ようやくヘルメットが取れて、晴は「ぷはっ」と息を吐いた。
「暑いな。止まると、すぐに汗が噴き出てくる」
「大丈夫? 疲れてないかい、晴くん」
「大丈夫だ。それに思ったより、走るの楽しかった」
晴の感想を聞いて、久太郎は喜んだ。
ワクチンの副作用から回復した晴は、すっかり元の体調を取り戻したようだった。
「今、どのあたりだ?」
「もう岡山県に入ったから、半分以上は来ているよ。ここからなら、あと一時間くらいで尾道市に入る。でも、その前に少し休憩していこう」
トイレに寄った後、二人はサービスエリアの飲食スペースへ向かった。
晴も久太郎も朝食は食べてきた。それでも、眠気覚ましとエネルギー補給を兼ねて、コーヒーと軽食を摂ることにする。
「ここで待ってて。すぐ買ってくるから」
晴を座らせ、テーブルに自分のヘルメットを置くと、久太郎はコンビニに向かう。
一人になって、晴は椅子に背中をあずけた。
「――あー。タバコ、喫いてぇ…」
そう呟いたものの、もちろん実行はしない。
晴が持っていたタバコは、箱ごと久太郎にあずけたままだ。
晴は久太郎の行方を目で追った。背が高いので、人混みの中でも、すぐに見つけることができる。テーブルに肘をつき、晴は商品を選ぶ久太郎の姿を遠目に眺めた。
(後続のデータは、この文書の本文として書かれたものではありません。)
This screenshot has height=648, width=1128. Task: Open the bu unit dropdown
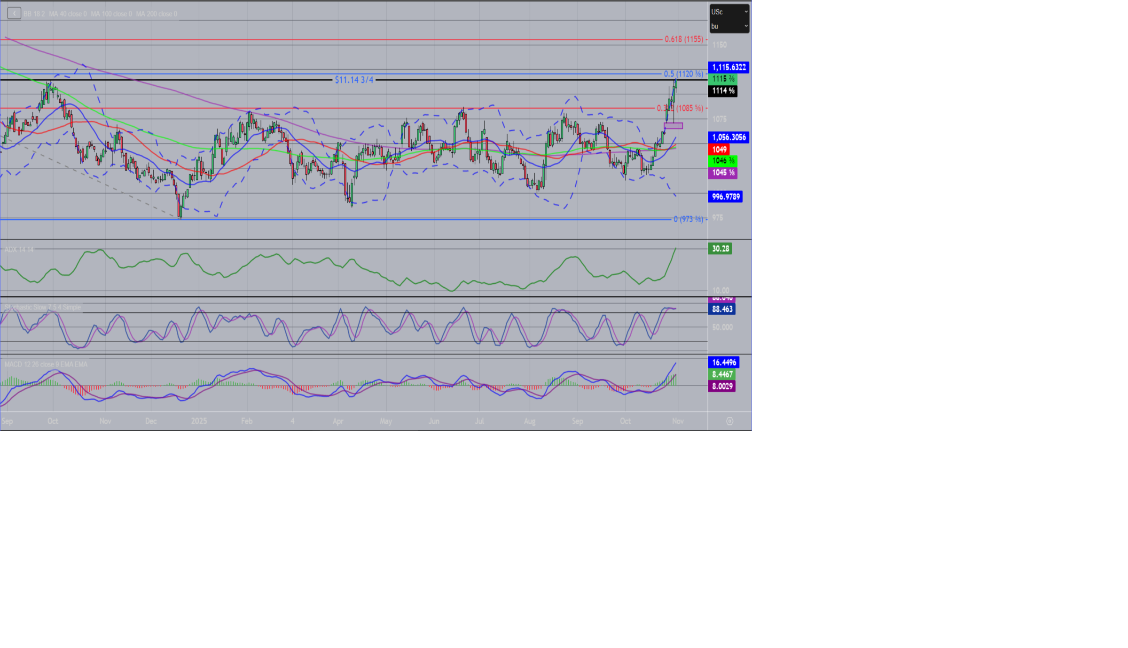[x=729, y=25]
バイクに乗るための格好だと、いつもより凛々しさが際立った。
ーー「飛燕」に乗り込む時の如月大尉には、遠く及ばないけど。
心の中で、晴は付け加える。それでもピッタリした上着とズボンを身につけ、厚底靴を履いた久太郎には、つい見とれてしまった。
数日を共に過ごして、晴は久太郎に、だんだん馴染んできた。
最初に出会った時は、外見や笑い方が如月久弥大尉にあまりに似ていて、そこばかりに目がいっていた。けれども、少しずつ異なる部分も見出していった。
例えば、如月は酒を好まなかった。飲めるが、味が好きではないと言っていた。ひ孫の久太郎は酒好きだが、正直、強くはないようだ。
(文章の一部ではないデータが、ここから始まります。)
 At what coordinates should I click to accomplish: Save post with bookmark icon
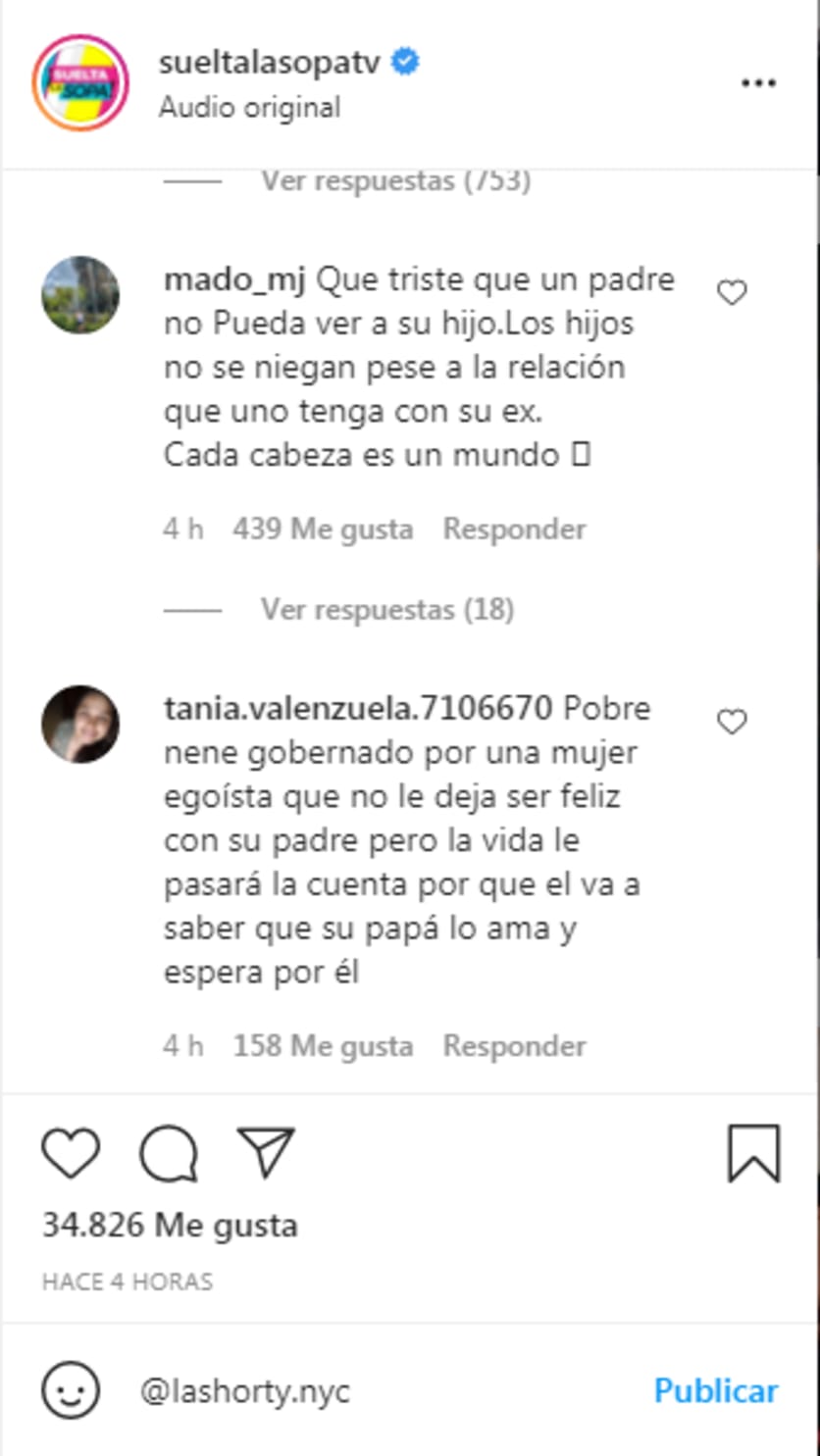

また如月は大っぴらにしなかったが、英語がかなりできた。晴くらいの年齢の時には、イギリスやアメリカの小説を原書で読んでいたと、聞いている。一方、久太郎は英語や他のヨーロッパ言語はからきしで、その代わりに古文や漢文を読むのは得意だった。
何より、一番、晴にとって印象的だったのは、怒る時の顔の違いだった。
如月は平生は優しかったが、訓練時に搭乗員が過ちをおかすと、厳しく叱咤した。その時ばかりは峻厳な顔つきで、晴でも怖いと思った。
しかし、久太郎は怒ると、むしろ悲しげな表情になる。
昨日、晴がまた平田の悪口を言った時に、久太郎は「やめて」と咎めた。その時の顔に、如月のような怖さはなかったが、晴はいかにも自分が悪いような気がして、いたたまれなくなった。